[[ Data for review, beginning ]]

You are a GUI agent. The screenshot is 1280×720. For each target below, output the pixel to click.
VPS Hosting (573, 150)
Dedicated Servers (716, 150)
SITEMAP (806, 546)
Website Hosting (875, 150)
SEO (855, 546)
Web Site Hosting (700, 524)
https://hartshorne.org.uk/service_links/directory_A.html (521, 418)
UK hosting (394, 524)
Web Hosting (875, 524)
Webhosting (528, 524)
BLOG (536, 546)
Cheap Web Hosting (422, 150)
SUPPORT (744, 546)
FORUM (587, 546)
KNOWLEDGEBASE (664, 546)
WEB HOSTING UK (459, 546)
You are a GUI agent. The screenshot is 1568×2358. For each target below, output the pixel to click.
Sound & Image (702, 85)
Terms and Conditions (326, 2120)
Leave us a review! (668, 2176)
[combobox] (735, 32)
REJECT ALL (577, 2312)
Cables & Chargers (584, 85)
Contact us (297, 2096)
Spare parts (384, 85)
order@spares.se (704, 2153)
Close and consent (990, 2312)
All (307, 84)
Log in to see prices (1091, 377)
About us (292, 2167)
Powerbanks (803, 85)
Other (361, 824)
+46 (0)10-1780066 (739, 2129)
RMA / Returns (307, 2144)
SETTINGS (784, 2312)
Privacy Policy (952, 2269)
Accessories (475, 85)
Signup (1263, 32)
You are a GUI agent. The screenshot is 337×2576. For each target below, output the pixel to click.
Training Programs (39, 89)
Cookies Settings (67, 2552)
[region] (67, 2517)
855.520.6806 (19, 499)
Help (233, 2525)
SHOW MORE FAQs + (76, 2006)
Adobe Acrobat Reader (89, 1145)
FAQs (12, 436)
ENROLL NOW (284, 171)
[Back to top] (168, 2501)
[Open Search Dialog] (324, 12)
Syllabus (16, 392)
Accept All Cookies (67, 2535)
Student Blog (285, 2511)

[[ Data for review, end ]]

=== Directions ===
Gather up the lines containing the word "pixel" from these records and copy them.

=== Finished task ===
You are a GUI agent. The screenshot is 1280×720. For each target below, output the pixel to click.
You are a GUI agent. The screenshot is 1568×2358. For each target below, output the pixel to click.
You are a GUI agent. The screenshot is 337×2576. For each target below, output the pixel to click.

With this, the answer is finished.